Suppose that your original data set has two attributes. The predictive
attribute is "Outlook" which has values "Sunny", "Overcast", and "Rainy";
the classification attribute is "Temperature" which has integer values
in degrees Farenheit. Thus, a typical instance (row) in the data set might be
"Sunny; 72".
You are considering two different discretization schemes:

- Scheme S1 divides the temperature into "Cold" (below 40);
"Cool" (40-59); "Temperate" (60-75); and "Hot" (over 75).
- Scheme S2 divides the temperature into "Freezing" (below 32);
"Chilly" (32-55); "Mild" (56-70), "Warm" (71-85) and "Broiling" (above 85).

Construct a data set of outlooks and integer temperatures with the following
property: If the temperatures are discretized using S1, then Naive Bayes,
given "Sunny" will predict "Hot", but if they are discretized using S2,
then Naive Bayes given "Sunny" will predict "Freezing".
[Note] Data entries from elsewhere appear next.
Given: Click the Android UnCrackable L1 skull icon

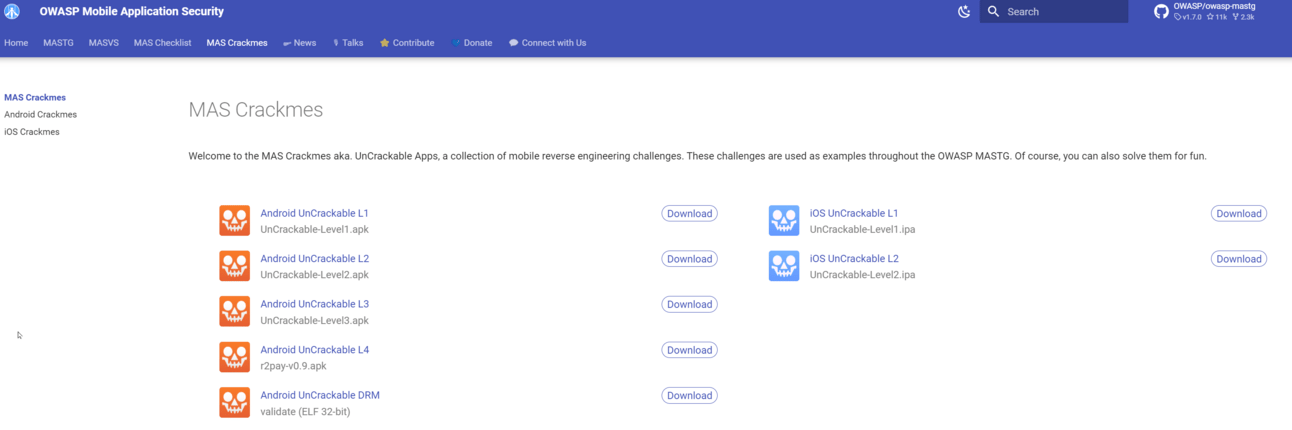Looking at the screenshot, I should (235, 221).
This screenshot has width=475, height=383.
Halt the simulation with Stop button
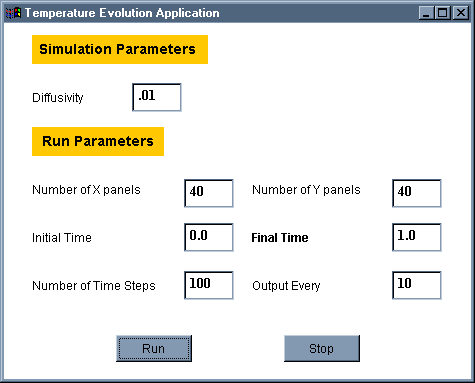coord(322,348)
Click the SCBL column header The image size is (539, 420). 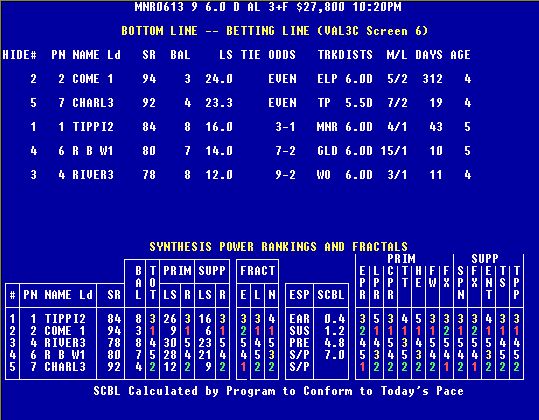coord(331,295)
** Extra credit: ** Suppose that we add a second discrete predictive
attributes -- say "Day of the Week" with values "Sunday", "Monday" etc.
Describe a data set over "Outlook", "Day" and "Temperature" with the
following property: Given "Sunny" and "Monday", if the temperature is
discretized using S1, then Naive Bayes will predict that it is 99%
sure that the temperature is Hot, but if the temperature is discretized
using S2, then Naive Bayes will predict that it is 99% sure that the
temperature is Freezing.

Morals:

1. Discretizing is a crude way to deal with numeric data.

2. You have to be * very careful * before accepting a probabilistic
argument at face value.